*PROBLEM DESCRIPTION*.
Go through the material and pull out every line with the string "icon" in it.

*THE DATA*.
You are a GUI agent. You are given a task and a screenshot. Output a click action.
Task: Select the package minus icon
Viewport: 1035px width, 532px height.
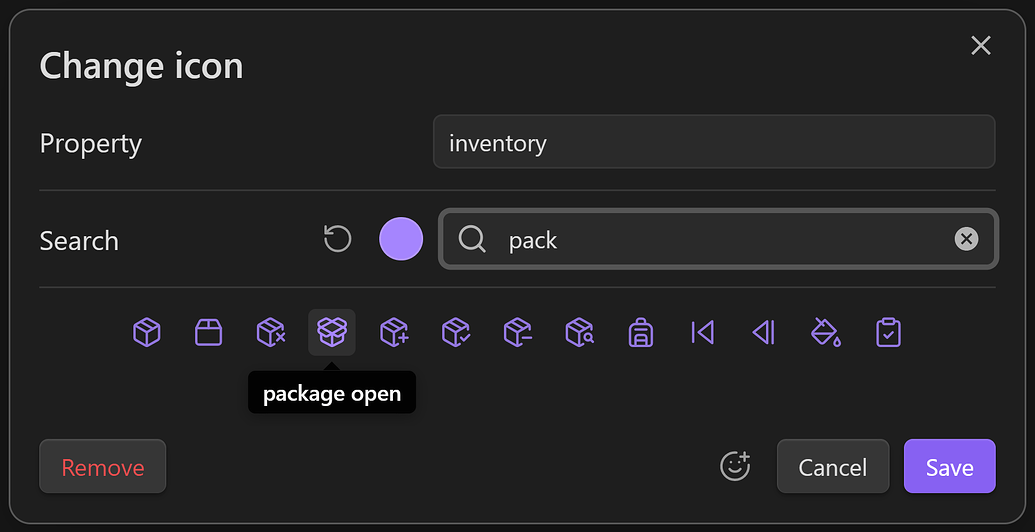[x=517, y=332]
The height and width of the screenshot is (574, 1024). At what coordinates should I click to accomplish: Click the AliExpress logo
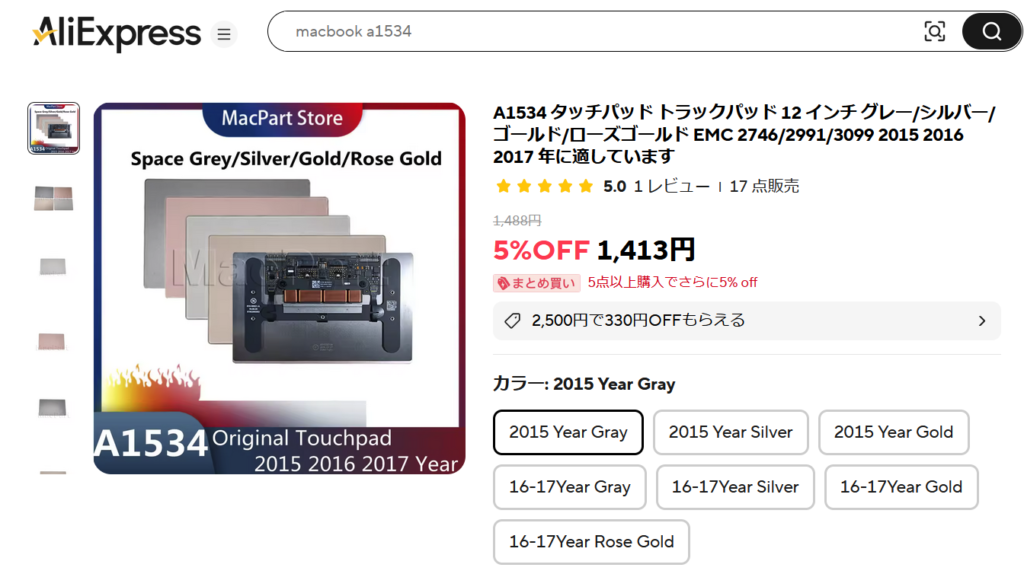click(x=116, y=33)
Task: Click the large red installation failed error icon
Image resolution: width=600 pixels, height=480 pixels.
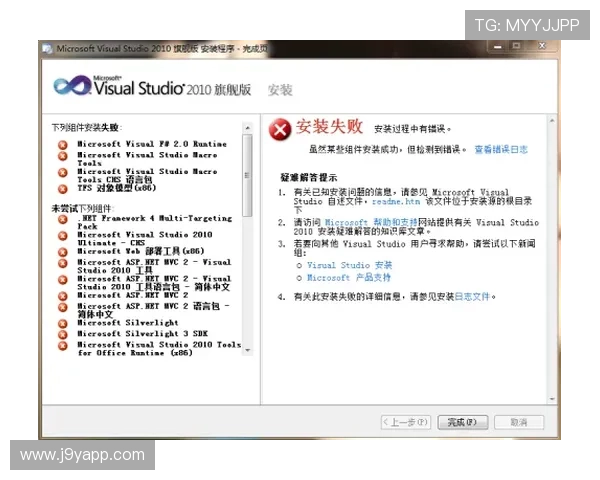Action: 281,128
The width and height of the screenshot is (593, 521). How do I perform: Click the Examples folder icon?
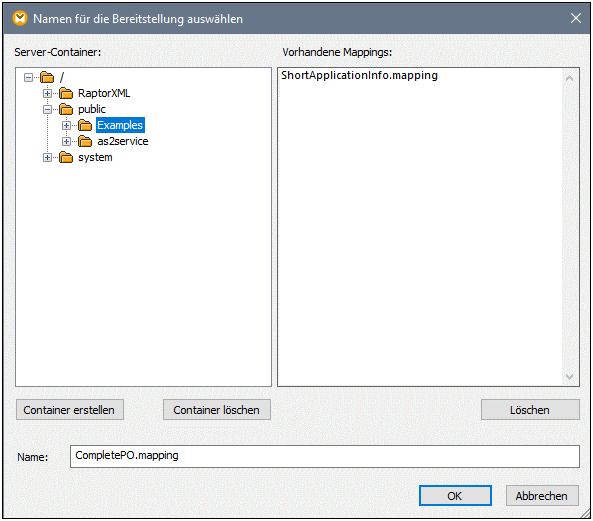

*THE ANSWER*.
Task: Select the package minus icon
Task: Click the large red installation failed error icon
The width and height of the screenshot is (593, 521). How do I perform: Click the Examples folder icon?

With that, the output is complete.